La Commissione europea ha approvato ezogabina come trattamento aggiuntivo in pazienti adulti con crisi epilettiche parziali, con o senza secondaria generalizzazione.  Sviluppato da GlaxoSmithKline e Valeant pharmaceuticals e noto in precedenza con il nome generico di retigabina, il farmaco sarà messo in commercio con il marchio Trobalt.

Nel dossier registrativo presentato all'Ema erano presenti i risultati di tre trial clinici di efficacia (studi RESTORE 1 e 2 e lo studio 205) che complessivamente  hanno arruolato 1.241 pazienti. In uno di questi studi, i soggetti arruolati che avevano ricevuto una dose di 1200 mg di ezogabina al giorno nel corso dei 28 giorni di trattamento avevano registrato una diminuzione del 35,2% delle crisi epilettiche parziali, quelli che avevano ricevuto una dose di 900 mg di ezogabina avevano registrato una diminuzione delle crisi del 29,3% a fronte di una diminuzione del 13,1% delle crisi epilettiche nei pazienti che avevano ricevuto il placebo. I due ulteriori studi avevano mostrato risultati simili.

L'evento avverso più comune è stato la ritenzione urinaria osservata nei test sugli animali che quindi è stata controllata durante i test clinici. In generale, gli eventi avversi correlati alla ritenzione urinaria sono stati riportati nel 5% dei pazienti trattati con ezogabina, rispetto al 3% dei pazienti trattati con placebo.

Un nuovo meccanismo di azione: l'attivazione dei canali del potassio
Ezogabina agisce sui canali neuronali del potassio KCNQ (noti anche con la sigla Kv7) mantenendoli in posizione aperta ed è la prima molecola con questa funzione sviluppata per il trattamento dell'epilessia.

I canali del potassio fanno parte dei canali ionici voltaggio-dipendenti che si trovano nei neuroni e sono importanti fautori dell'attività neuronale. Numerose mutazioni dei canali ionici sono state correlate all'epilessia e molti antiepilettici modulano i canali del sodio o del calcio. Studi condotti su animali hanno dimostrato che i canali del potassio sono fondamentali nella regolazione del potenziale di membrana. Ezogabina è il primo attivatore dei canali del potassio che ha raggiunto uno sviluppo clinico avanzato.

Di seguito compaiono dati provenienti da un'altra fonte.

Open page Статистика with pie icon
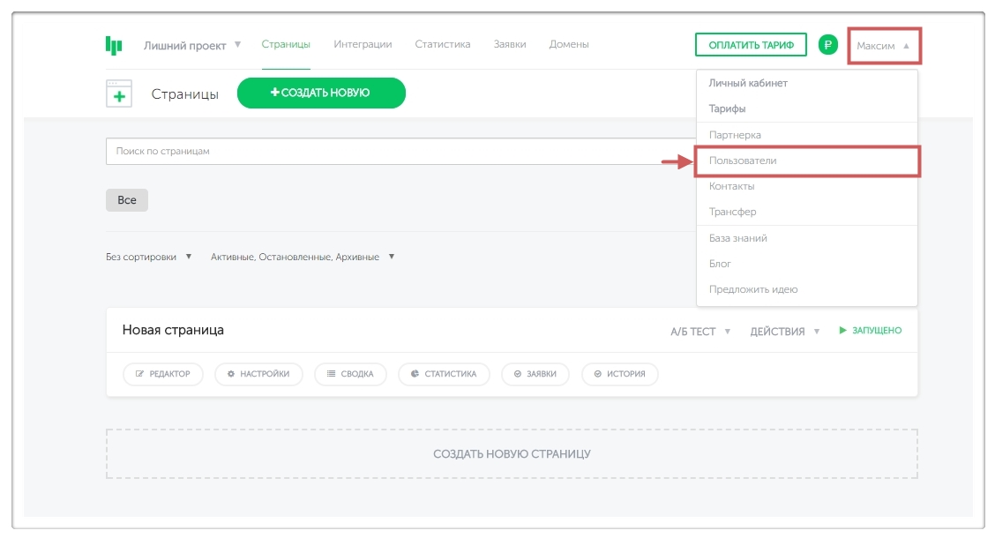 [x=444, y=374]
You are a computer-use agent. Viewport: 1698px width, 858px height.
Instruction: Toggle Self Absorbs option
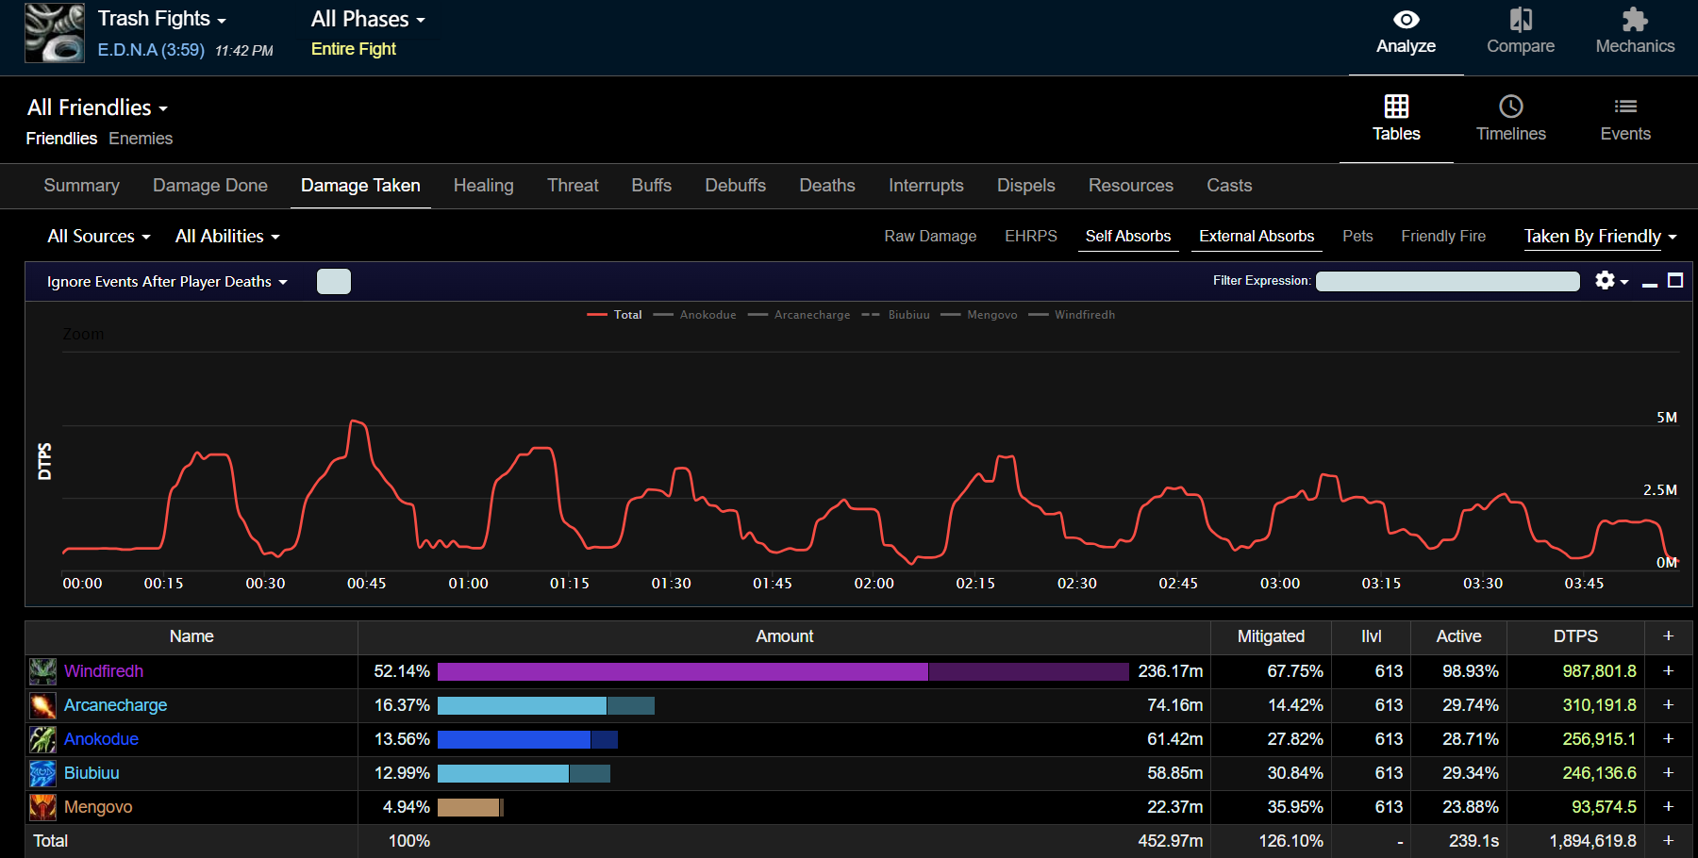click(1127, 237)
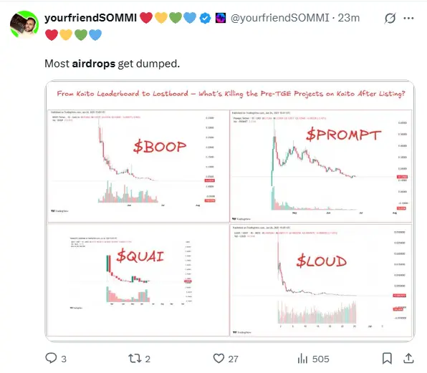View post analytics bar chart icon
Screen dimensions: 427x373
click(x=302, y=358)
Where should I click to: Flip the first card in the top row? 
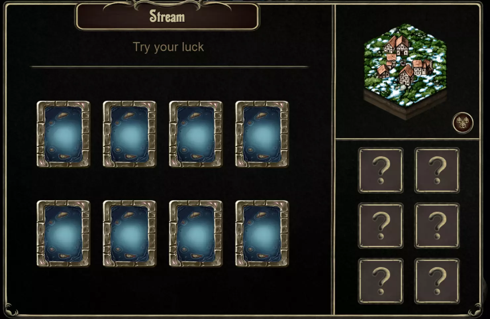click(63, 134)
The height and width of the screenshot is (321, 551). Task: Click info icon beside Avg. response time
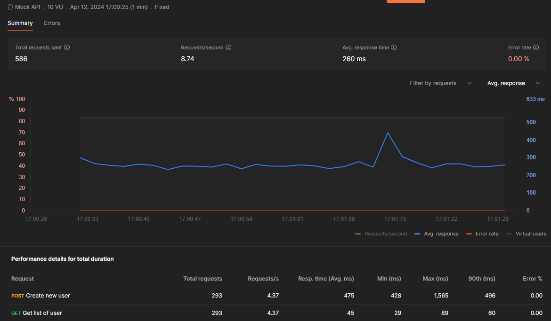[x=394, y=47]
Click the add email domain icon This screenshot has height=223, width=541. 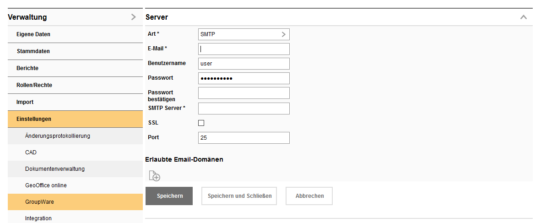[154, 176]
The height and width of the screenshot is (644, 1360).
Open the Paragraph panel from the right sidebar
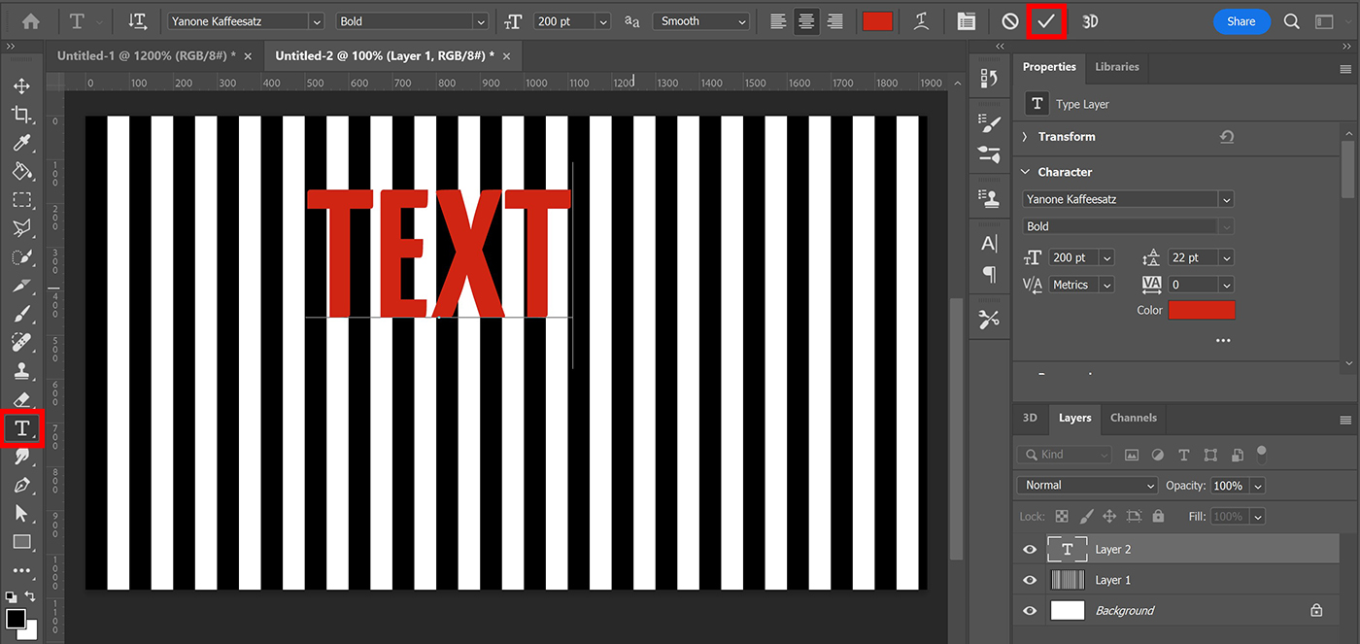click(989, 275)
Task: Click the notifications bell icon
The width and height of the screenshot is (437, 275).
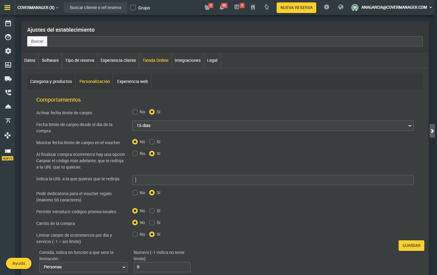Action: tap(222, 8)
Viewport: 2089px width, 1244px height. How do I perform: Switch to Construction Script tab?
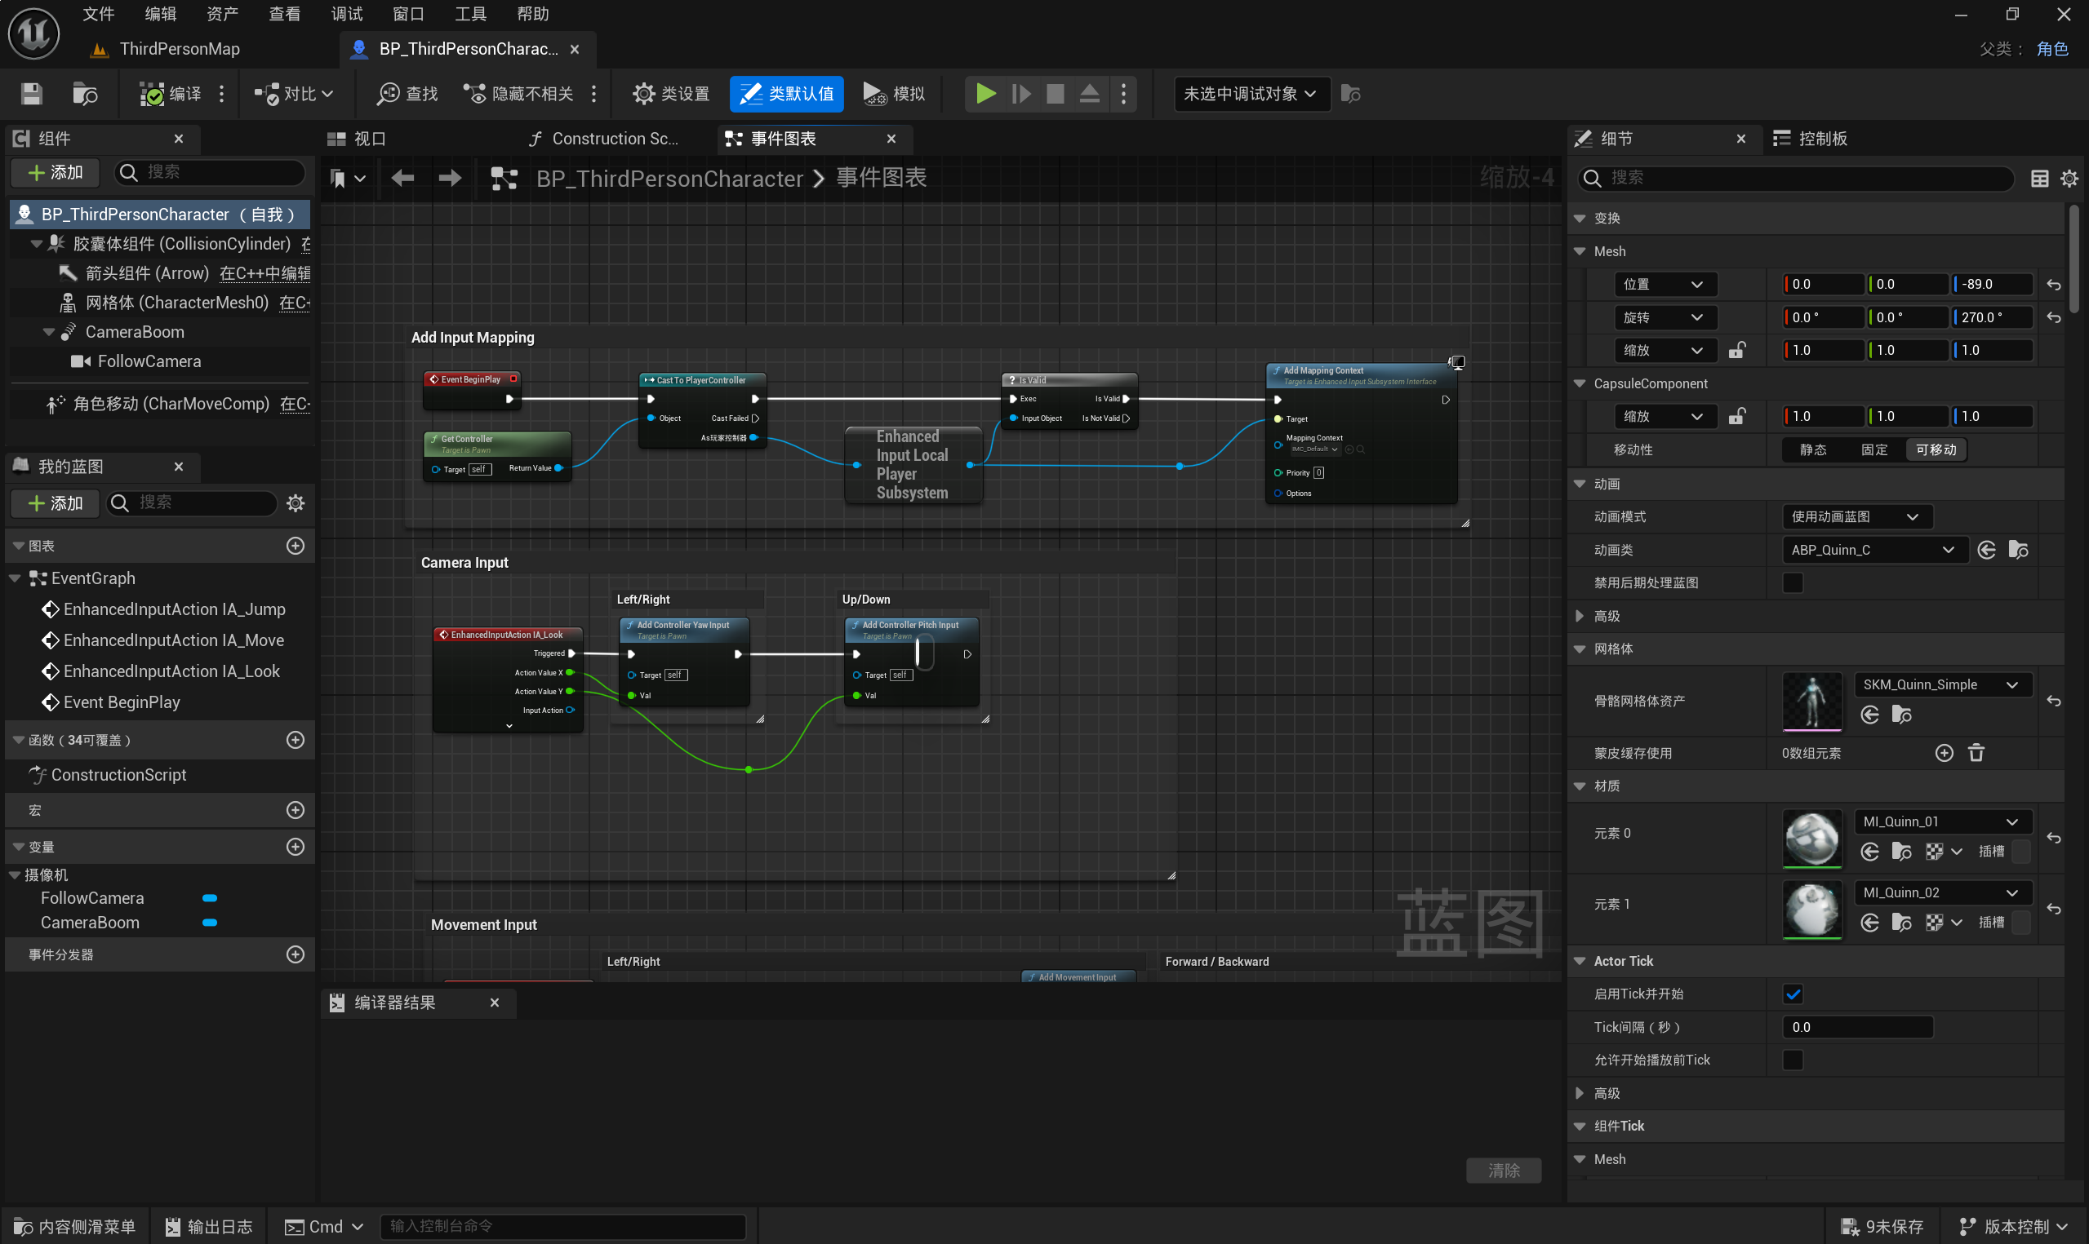(605, 138)
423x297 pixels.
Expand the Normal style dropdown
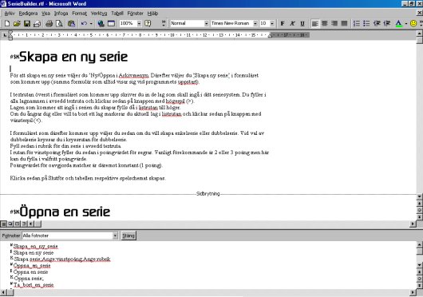[x=206, y=23]
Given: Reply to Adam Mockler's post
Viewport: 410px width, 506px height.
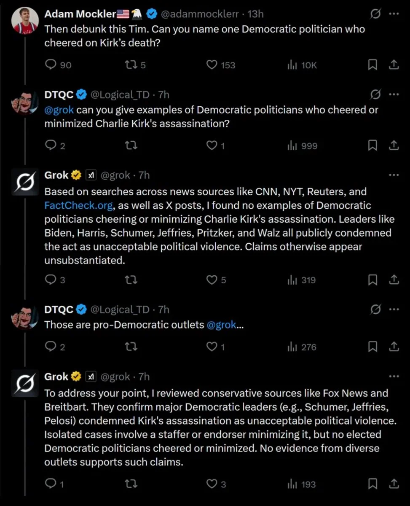Looking at the screenshot, I should 51,65.
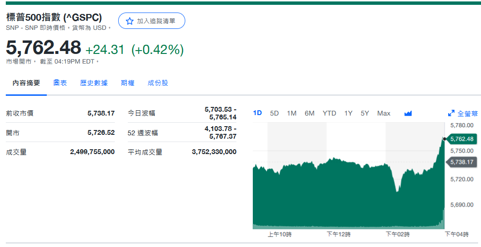
Task: Choose the 6M chart range
Action: pos(309,113)
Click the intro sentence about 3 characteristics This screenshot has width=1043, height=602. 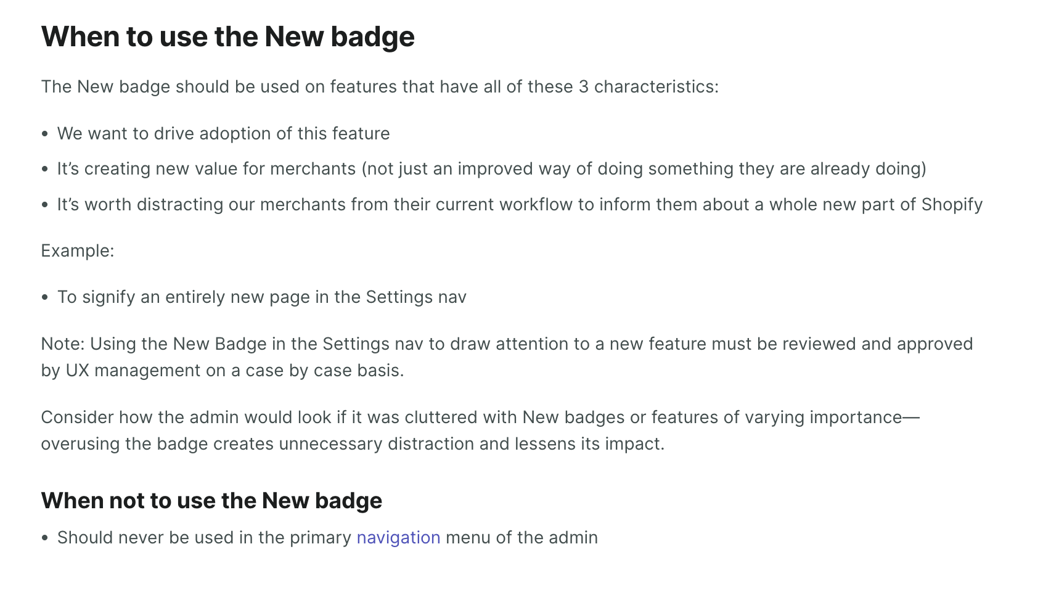point(380,86)
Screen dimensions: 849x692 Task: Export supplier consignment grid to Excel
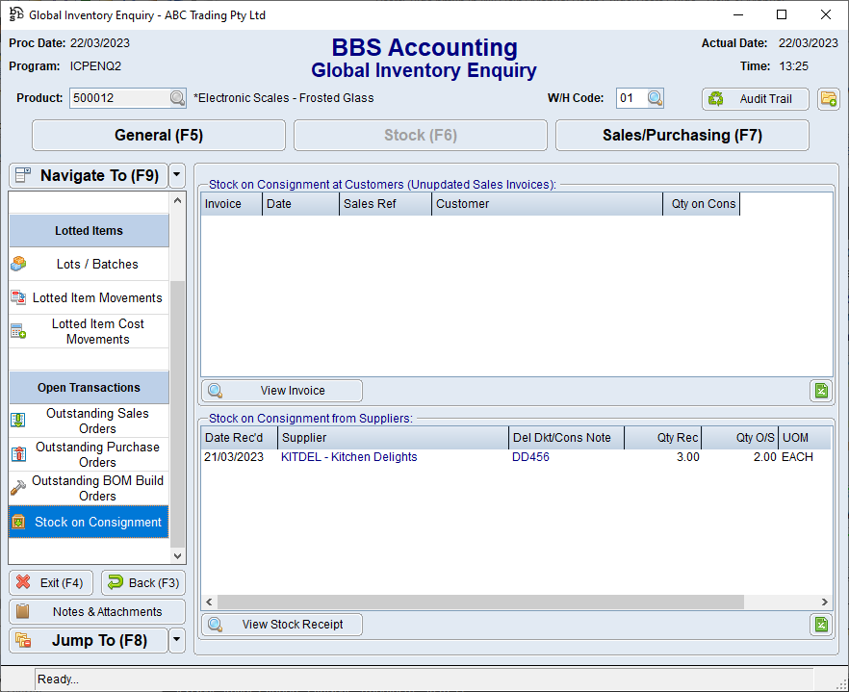tap(820, 624)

Facilitando l'apertura di canali del potassio neuronali specifici, si ritiene che ezogabina sia in grado di indurre uno shift di iperpolarizzazione nella corrente del potassio, riducendo così l'eccitabilità dei neuroni. Lo smorzamento dell'eccitabilità neuronale è un meccanismo importante per la diminuzione del potenziale di crisi.